## PROBLEM
A line belongs in the answer if it contains "outlined"; copy every such line from the entries below.
+ + + + + + +
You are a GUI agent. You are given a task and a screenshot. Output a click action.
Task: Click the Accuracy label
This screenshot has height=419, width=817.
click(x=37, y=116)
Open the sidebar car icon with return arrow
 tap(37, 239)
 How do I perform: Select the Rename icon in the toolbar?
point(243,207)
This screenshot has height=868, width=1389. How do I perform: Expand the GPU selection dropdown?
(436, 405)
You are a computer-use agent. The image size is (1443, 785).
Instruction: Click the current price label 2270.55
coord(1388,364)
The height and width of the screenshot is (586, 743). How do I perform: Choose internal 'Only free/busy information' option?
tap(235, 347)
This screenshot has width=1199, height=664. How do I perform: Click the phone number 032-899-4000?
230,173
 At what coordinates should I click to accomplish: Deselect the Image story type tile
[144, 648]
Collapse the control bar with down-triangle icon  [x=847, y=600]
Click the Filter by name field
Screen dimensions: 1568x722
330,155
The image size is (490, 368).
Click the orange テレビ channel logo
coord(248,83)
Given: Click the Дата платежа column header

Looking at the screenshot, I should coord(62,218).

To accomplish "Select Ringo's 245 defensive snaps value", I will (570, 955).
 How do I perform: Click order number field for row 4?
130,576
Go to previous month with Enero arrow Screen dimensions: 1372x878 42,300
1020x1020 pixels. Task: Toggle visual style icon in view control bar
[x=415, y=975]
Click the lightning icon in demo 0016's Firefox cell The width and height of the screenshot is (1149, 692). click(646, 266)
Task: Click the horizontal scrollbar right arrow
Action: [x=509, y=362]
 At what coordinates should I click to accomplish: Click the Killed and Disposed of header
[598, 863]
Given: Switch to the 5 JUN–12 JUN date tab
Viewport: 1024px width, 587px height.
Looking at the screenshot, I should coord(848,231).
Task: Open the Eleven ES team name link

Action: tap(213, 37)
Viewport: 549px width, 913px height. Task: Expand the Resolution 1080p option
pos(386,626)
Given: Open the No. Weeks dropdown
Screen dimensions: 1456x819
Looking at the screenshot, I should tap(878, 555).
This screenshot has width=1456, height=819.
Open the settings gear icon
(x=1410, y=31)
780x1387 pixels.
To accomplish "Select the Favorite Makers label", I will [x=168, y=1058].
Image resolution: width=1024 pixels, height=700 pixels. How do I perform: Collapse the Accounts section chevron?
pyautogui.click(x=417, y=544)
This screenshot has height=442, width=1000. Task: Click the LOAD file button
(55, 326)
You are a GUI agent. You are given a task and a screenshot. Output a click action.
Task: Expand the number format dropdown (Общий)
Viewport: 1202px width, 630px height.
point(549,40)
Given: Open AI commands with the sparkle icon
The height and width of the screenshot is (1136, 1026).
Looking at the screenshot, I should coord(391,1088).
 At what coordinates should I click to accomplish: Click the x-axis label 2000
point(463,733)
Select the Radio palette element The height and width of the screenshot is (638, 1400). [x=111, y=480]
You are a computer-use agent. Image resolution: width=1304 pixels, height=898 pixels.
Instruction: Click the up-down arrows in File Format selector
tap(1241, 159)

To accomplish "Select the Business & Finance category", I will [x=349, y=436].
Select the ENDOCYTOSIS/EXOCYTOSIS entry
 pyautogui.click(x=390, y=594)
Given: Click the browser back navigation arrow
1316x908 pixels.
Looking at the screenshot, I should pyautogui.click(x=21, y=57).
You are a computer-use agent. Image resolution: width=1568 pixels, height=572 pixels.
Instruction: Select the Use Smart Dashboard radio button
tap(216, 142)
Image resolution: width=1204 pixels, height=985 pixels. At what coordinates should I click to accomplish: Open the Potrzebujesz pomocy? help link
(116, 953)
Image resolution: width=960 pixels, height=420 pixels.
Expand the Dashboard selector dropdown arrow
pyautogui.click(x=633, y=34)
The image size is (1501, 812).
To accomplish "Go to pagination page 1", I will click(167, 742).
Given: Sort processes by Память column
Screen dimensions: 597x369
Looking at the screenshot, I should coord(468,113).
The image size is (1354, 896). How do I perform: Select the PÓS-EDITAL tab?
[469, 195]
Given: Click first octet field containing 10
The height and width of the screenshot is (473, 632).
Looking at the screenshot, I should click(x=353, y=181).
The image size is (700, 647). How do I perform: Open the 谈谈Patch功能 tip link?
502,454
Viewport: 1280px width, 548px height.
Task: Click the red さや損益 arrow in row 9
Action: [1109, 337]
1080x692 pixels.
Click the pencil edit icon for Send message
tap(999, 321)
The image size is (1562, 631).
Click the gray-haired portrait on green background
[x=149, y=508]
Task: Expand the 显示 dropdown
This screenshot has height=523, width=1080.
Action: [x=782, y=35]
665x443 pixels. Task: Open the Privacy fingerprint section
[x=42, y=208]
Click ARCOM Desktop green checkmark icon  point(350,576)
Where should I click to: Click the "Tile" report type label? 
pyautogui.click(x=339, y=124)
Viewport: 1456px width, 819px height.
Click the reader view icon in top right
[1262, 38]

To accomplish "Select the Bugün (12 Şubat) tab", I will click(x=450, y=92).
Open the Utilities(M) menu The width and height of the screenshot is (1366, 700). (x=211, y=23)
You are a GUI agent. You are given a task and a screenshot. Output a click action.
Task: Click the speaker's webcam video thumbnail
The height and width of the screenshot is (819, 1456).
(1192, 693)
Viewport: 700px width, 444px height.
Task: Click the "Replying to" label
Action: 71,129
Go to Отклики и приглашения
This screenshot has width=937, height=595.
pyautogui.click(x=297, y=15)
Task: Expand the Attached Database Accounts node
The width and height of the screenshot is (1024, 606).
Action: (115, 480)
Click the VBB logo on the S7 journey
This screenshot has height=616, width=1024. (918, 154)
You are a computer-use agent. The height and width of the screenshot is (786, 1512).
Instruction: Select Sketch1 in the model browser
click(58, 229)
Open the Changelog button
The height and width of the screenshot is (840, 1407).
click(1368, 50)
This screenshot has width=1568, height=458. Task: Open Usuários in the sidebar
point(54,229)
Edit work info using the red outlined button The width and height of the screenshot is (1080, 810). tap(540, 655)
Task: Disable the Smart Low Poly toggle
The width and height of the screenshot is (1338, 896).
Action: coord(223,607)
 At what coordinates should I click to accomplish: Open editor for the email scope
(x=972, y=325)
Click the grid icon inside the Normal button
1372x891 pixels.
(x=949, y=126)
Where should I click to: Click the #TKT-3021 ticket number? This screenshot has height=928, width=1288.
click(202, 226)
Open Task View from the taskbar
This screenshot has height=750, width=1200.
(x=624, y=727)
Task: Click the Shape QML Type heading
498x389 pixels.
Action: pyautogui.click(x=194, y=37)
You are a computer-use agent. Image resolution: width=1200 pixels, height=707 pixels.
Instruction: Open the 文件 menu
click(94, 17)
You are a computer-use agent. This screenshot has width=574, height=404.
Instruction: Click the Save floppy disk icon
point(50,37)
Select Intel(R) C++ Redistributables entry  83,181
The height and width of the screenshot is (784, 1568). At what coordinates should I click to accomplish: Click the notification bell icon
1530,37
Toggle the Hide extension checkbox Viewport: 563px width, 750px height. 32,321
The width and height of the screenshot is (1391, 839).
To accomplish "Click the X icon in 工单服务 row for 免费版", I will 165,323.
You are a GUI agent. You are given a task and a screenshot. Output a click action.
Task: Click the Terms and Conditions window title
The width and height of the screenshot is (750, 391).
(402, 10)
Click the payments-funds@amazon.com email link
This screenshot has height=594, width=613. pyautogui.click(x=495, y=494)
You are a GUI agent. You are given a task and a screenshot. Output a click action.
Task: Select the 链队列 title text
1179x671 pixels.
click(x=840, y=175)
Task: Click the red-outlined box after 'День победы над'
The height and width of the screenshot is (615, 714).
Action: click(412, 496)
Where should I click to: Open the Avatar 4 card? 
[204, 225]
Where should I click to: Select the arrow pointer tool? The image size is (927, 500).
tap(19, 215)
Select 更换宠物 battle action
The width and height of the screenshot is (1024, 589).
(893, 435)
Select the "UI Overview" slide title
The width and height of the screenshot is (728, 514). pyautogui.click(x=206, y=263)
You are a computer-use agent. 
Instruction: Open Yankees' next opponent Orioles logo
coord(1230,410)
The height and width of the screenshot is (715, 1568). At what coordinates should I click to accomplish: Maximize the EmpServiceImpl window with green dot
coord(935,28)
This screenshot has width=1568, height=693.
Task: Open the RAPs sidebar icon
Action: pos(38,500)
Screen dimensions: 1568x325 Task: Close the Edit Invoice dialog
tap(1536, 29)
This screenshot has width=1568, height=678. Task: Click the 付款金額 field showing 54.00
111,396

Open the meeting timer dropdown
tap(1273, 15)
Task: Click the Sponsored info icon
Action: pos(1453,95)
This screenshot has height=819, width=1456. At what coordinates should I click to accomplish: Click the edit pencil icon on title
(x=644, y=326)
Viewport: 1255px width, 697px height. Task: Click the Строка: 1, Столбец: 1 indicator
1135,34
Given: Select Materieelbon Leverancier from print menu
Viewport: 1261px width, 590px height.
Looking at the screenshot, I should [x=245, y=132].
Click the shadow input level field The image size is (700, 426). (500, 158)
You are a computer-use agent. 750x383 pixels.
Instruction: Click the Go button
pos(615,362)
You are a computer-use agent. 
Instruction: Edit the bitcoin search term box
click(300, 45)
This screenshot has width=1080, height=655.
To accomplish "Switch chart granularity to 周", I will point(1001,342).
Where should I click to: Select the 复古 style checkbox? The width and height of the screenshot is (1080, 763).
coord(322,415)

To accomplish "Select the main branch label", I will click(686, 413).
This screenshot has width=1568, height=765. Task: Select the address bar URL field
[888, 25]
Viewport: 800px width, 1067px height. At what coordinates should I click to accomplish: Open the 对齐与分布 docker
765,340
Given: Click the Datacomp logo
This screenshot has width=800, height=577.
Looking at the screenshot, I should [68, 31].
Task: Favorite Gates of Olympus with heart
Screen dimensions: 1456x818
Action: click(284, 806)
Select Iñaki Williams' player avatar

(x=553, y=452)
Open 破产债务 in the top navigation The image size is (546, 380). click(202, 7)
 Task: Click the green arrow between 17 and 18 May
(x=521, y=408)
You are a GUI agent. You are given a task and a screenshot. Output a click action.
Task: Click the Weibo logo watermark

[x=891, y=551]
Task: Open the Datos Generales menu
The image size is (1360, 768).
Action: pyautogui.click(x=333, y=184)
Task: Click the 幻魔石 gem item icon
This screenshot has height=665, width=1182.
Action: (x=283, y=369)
+ + + + + + +
## TASK ANSWER
Edit work info using the red outlined button The width and height of the screenshot is (1080, 810). tap(540, 655)
Task: Click the red-outlined box after 'День победы над'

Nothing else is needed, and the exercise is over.